Work instruction.
Look through the listing below for the line with "This screenshot has width=504, height=736." and the line with "You are a GUI". Copy both, along with every line between them, exactly and with no pictures.
*-*-*
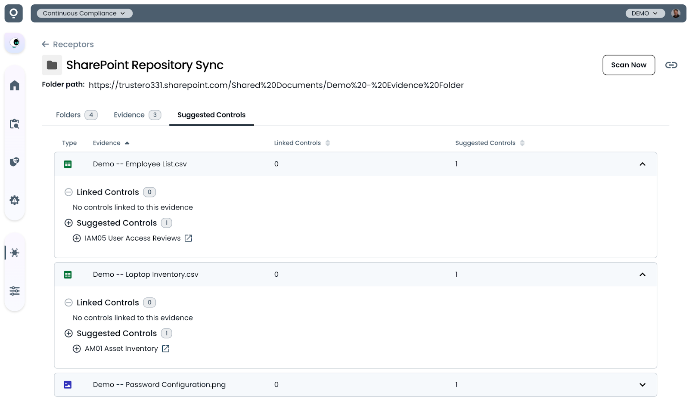Open the sliders settings sidebar icon
The width and height of the screenshot is (689, 408).
[15, 291]
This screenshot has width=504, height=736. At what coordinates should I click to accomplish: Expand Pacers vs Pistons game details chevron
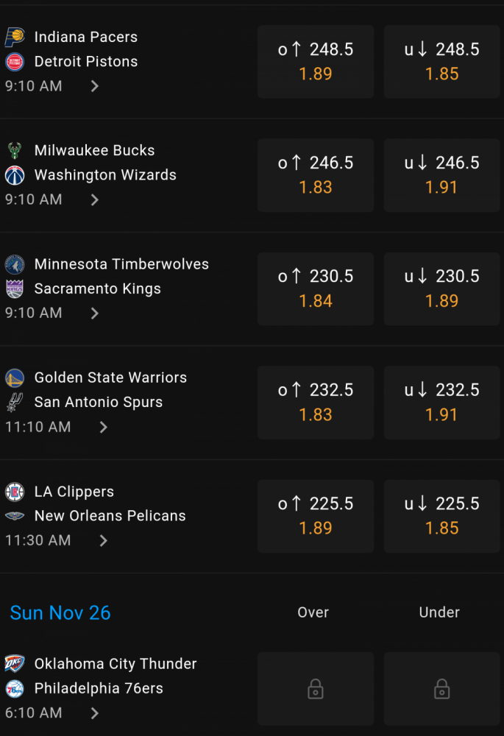click(94, 86)
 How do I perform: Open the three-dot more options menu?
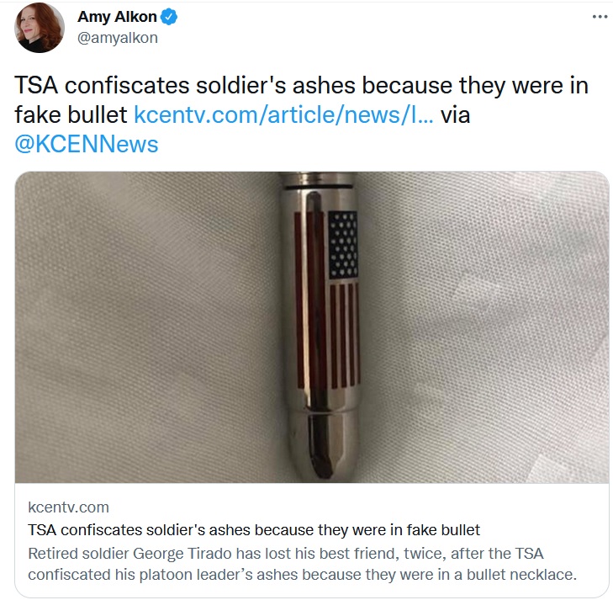600,17
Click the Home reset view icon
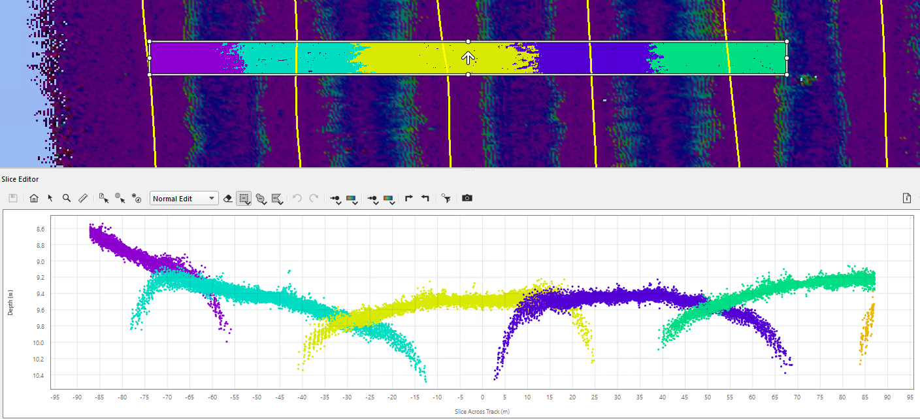Viewport: 920px width, 419px height. pyautogui.click(x=34, y=198)
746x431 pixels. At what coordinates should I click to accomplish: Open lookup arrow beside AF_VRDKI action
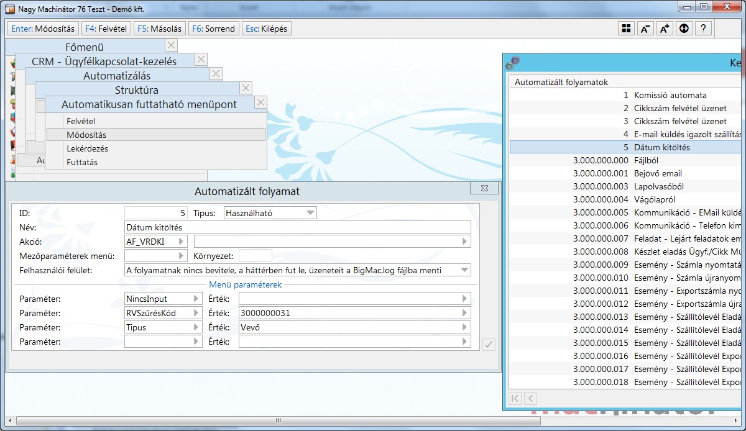point(181,242)
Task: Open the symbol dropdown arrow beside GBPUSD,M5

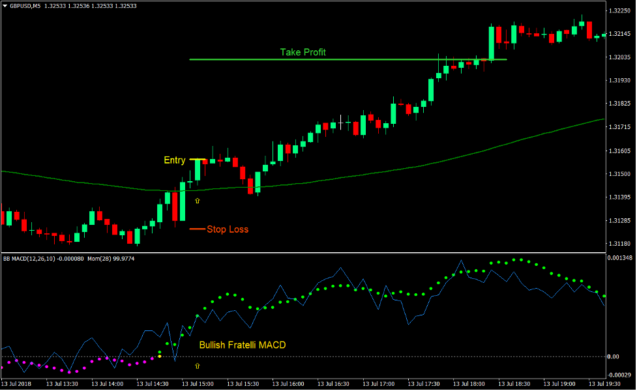Action: point(5,5)
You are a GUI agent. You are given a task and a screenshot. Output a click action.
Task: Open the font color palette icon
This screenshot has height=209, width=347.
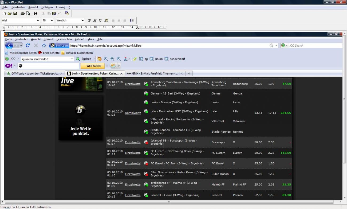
*-*-*
Exercise output.
This screenshot has width=504, height=736. At what coordinates should I click to accomplish: Expand Pacers vs Pistons game details chevron
click(94, 86)
 How do I perform: Open the three-dot more options menu?
600,17
Click the Home reset view icon
Viewport: 920px width, 419px height. pyautogui.click(x=34, y=198)
746x431 pixels. At what coordinates should I click to accomplish: Open lookup arrow beside AF_VRDKI action
point(181,242)
Task: Open the symbol dropdown arrow beside GBPUSD,M5

Action: point(5,5)
You are a GUI agent. You are given a task and a screenshot. Output a click action.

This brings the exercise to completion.